CaixaBank Tech | Graphs and Neural Networks: How AI Transforms Connections into Value

15/01/2025

Discover the main types of graphs and their importance in artificial intelligence. Learn how these key structures optimise connections and data analysis

In today’s digital age, where data flows and is generated in unimaginable quantities and at dizzying speeds, the ability to understand and analyse the connections between different elements has become crucial. How can we make sense of all this tangled data?

Imagine being able to visualise the network of interactions on a social platform or untangle the complex financial relationships of a banking institution. This is where graphs come into play, a mathematical tool that has become the backbone of technological innovations such as Graph Neural Networks (GNNs).

These models are not only revolutionising artificial intelligence, but also opening new frontiers in sectors like finance, enabling deeper and more meaningful data analysis. In this article, we explain what GNNs are, their application in the financial sector, and how we use this innovative technology at CaixaBank Tech.

What is a graph?

A graph is a mathematical structure used to model relationships between different elements. To visualise it, imagine you have a group of friends and you want to represent who is friends with whom. Each friend becomes a node, and each friendship is an edge or link connecting two nodes. This representation allows us to visualise and analyse how friends are interconnected within the group.

A common example can be found in social media. On platforms like Facebook or Instagram, users interact in various ways: sending messages, liking posts, or attending events. Here, each user is a node, and each type of interaction is an edge. For example, if user A is friends with user B, and B is friends with C, we can represent this in a graph where A is connected to B, and B is connected to C, through edges that represent “friendship”.

Types of Graphs: Essential structures in AI

However, not all graphs are the same; they can be either homogeneous or heterogeneous. In homogeneous graphs, all the nodes and edges are of the same type, like in a simple social network where only friendships between people are represented. In contrast, in heterogeneous graphs, nodes and edges can represent different types of entities and relationships.
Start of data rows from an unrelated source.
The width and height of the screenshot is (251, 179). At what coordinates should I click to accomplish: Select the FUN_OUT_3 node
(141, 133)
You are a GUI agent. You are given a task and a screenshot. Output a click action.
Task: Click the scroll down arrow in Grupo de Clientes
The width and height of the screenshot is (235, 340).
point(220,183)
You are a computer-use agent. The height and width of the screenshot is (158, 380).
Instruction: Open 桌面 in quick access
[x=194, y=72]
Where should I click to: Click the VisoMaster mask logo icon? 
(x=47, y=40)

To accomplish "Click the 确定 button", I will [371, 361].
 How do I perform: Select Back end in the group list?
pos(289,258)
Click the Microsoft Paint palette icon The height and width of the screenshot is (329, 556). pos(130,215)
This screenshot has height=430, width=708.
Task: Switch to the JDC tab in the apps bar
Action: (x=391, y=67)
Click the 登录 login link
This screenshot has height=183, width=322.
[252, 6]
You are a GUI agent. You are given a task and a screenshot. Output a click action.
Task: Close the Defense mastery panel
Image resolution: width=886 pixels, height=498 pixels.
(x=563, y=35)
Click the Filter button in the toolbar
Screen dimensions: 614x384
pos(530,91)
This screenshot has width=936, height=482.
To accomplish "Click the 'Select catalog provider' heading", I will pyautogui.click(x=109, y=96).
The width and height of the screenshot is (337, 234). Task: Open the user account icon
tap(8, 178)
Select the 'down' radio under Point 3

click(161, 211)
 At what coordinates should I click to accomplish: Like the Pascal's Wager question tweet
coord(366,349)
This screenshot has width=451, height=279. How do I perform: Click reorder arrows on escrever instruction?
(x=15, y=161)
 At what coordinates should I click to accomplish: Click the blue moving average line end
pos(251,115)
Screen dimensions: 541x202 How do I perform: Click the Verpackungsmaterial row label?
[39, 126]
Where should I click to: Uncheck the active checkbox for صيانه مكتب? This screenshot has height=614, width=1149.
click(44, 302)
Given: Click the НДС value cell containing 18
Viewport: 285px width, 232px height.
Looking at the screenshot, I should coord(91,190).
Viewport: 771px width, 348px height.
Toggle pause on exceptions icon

For example, in a social network, nodes can represent users, posts, and events, while edges can represent friendships, followers, likes, and event participations, creating a rich and complex web of interconnections.

It is also important to distinguish between directed and undirected graphs. In a directed graph, edges have a direction, such as a “like” or a message sent from one user to another; and in an undirected graph, edges have no direction, like a mutual friendship between two users (the relationship is bidirectional and symmetrical).

Below, we see an example of a graph of a social network with heterogeneous nodes and relationships (users, posts, and events) and edges with directionality.

Graphs and Neural Networks: How AI Transforms Connections into Value

Example of a (heterogeneous and directed) graph representing interactions between users in a social network.

As we can see, graphs allow us to represent data and its interconnections in a much richer and nuanced way. These representations help us understand how different elements within a network interact, whether it’s a social network or a financial network, providing a clearer view of the dynamics and relationships between them.

However, to train models on these graphs, we need to adapt traditional machine learning algorithms to work with nodes and edges, which is where Graph Neural Networks (GNNs) come into play!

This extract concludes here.